Sans en arriver là, un séminaire organisé en décembre 2022 par le Maritime Policy & Strategy Research Center de l’Université de Haïfa, sur les questions de délimitations des frontières maritimes, a mis en avant l’unanimité des participants face aux revendications turques, mais aussi des interprétations extensives des prérogatives des États dans leurs ZEE. Ces interprétations limitent, notamment, le droit des États tiers à exercer des activités militaires dans ces espaces. En Méditerranée, presque totalement constituée d’espaces sous juridiction des États, la restriction des activités militaires handicaperait avant tout les puissances maritimes : même en entraînement, les groupes aéronavals ont besoin d’espaces conséquents ; les marines de haute mer ont pour vocation d’agir au large des zones de tension ou de conflit.

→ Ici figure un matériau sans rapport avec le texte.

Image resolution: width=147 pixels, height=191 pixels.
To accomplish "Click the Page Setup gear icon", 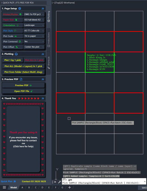I will [x=20, y=8].
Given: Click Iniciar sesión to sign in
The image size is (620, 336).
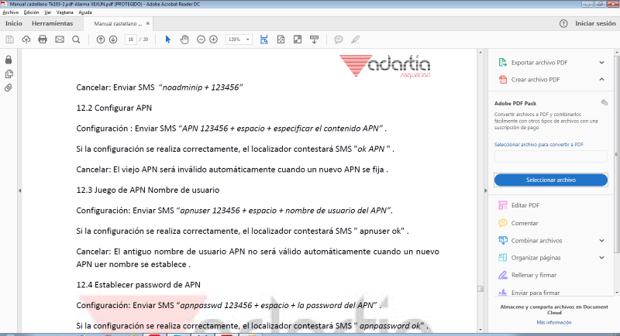Looking at the screenshot, I should (594, 23).
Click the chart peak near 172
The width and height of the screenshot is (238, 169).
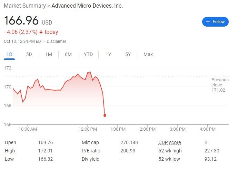pyautogui.click(x=90, y=72)
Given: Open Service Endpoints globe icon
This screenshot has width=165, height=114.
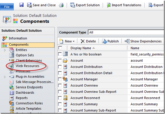Looking at the screenshot, I should point(12,87).
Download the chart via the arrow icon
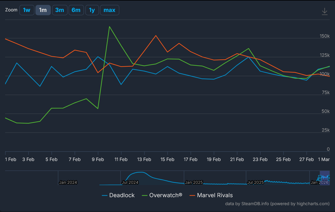 (324, 11)
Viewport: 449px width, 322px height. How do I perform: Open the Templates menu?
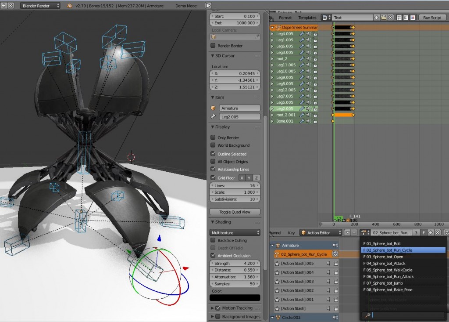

Il convient donc de veiller à ce risque, même s’il est en Méditerranée moins prégnant que, par exemple, en zone indo-pacifique. La Méditerranée n’échappe donc pas à cette territorialisation rampante mondiale.
La Méditerranée n’échappe donc pas à cette territorialisation rampante mondiale. Elle y est pour la France encore moins acceptable qu’ailleurs. Elle doit donc, en particulier dans cet espace vital pour elle, faire valoir sa vision du droit international de la mer. Car ce qui sera accepté en Méditerranée le sera également sur tous les océans du monde. Au-delà, la France doit également se préparer, à moyen terme, à se donner les moyens d’employer la force pour garantir sa liberté de naviguer en Méditerranée. Dans le cas contraire, elle sera contrainte d’accepter les conséquences de la territorialisation : au mieux devoir contourner l’Afrique, ce qui exige d’autres types d’investissements et d’autres alliances, sans pour autant effacer toutes les contraintes dont celle des délais d’intervention ; plus probablement une impossibilité de garantir nos approvisionnements et de protéger nos exportations et nos territoires ultramarins.
[1]Doctrine dont le concepteur, l’amiral Gürdeniz, est l’auteur d’un article publié dans ce numéro.
[2] Illuminée : ciblée par un radar de conduite de tir.